I’m trying to understand What the concepts of young, old and permanent generations are in the Java heap terminology, and more specifically the interactions between the three generations.
My questions are:
- What is the young generation?
- What is the old generation?
- What is the permanent generation?
- How does the three generations interact/relate to each other?
This seems like a common misunderstanding. In Oracle’s JVM, the permanent generation is not part of the heap. It’s a separate space for class definitions and related data. In Java 6 and earlier, interned strings were also stored in the permanent generation. In Java 7, interned strings are stored in the main object heap.
Here is a good post on permanent generation.

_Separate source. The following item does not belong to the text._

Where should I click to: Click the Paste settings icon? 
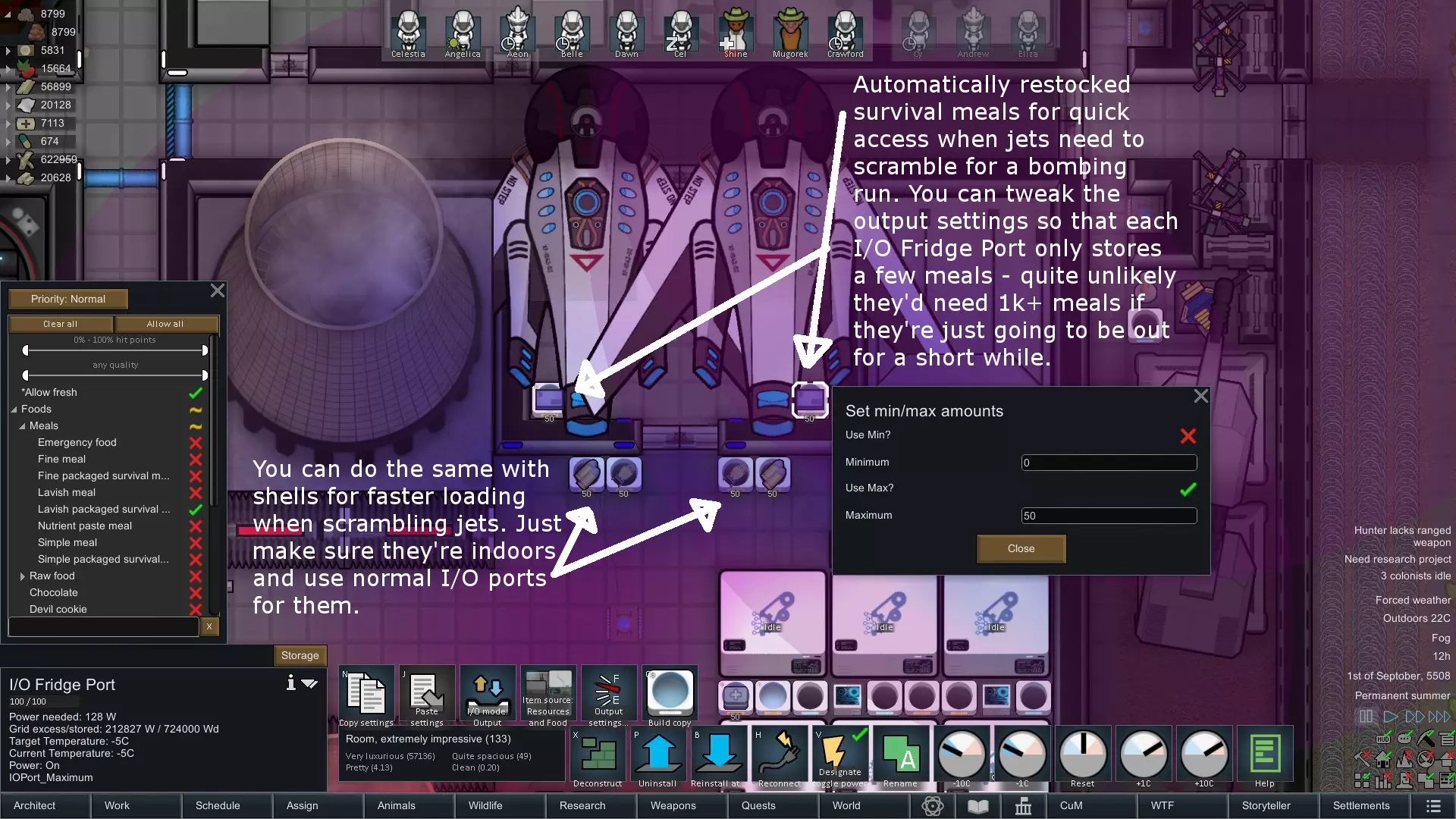(x=426, y=692)
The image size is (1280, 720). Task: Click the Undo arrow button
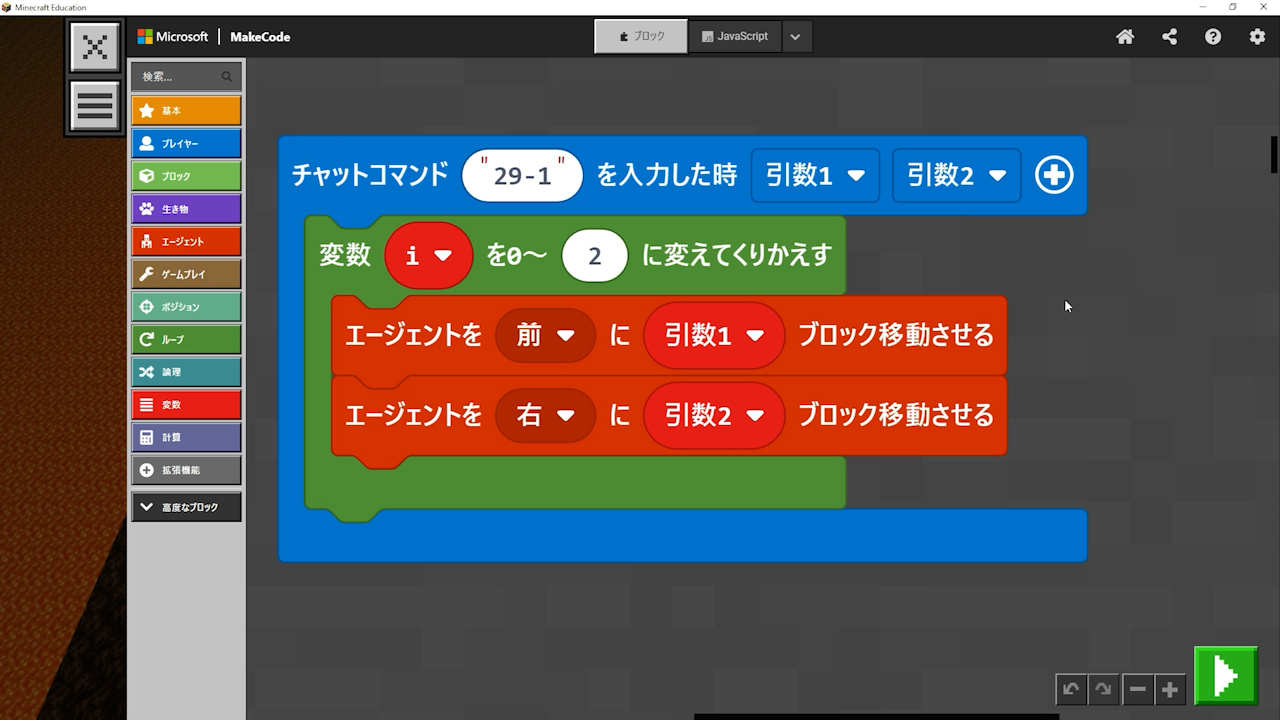[1071, 689]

I like the descriptions given for each space in Oracle’s guide on JConsole:
For the HotSpot Java VM, the memory
pools for serial garbage collection
are the following.
- Eden Space (heap): The pool from which memory is initially allocated
for most objects.
- Survivor Space (heap): The pool containing objects that have survived
the garbage collection of the Eden
- Tenured Generation (heap): The pool containing objects that have existed
for some time in the survivor space.
- Permanent Generation (non-heap): The pool containing all the reflective
data of the virtual machine itself,
such as class and method objects. With
Java VMs that use class data sharing,
this generation is divided into
read-only and read-write areas.
- Code Cache (non-heap): The HotSpot Java VM also includes a code cache,
containing memory that is used for
compilation and storage of native
Java uses generational garbage collection. This means that if you have an object foo (which is an instance of some class), the more garbage collection events it survives (if there are still references to it), the further it gets promoted. It starts in the young generation (which itself is divided into multiple spaces – Eden and Survivor) and would eventually end up in the tenured generation if it survived long enough.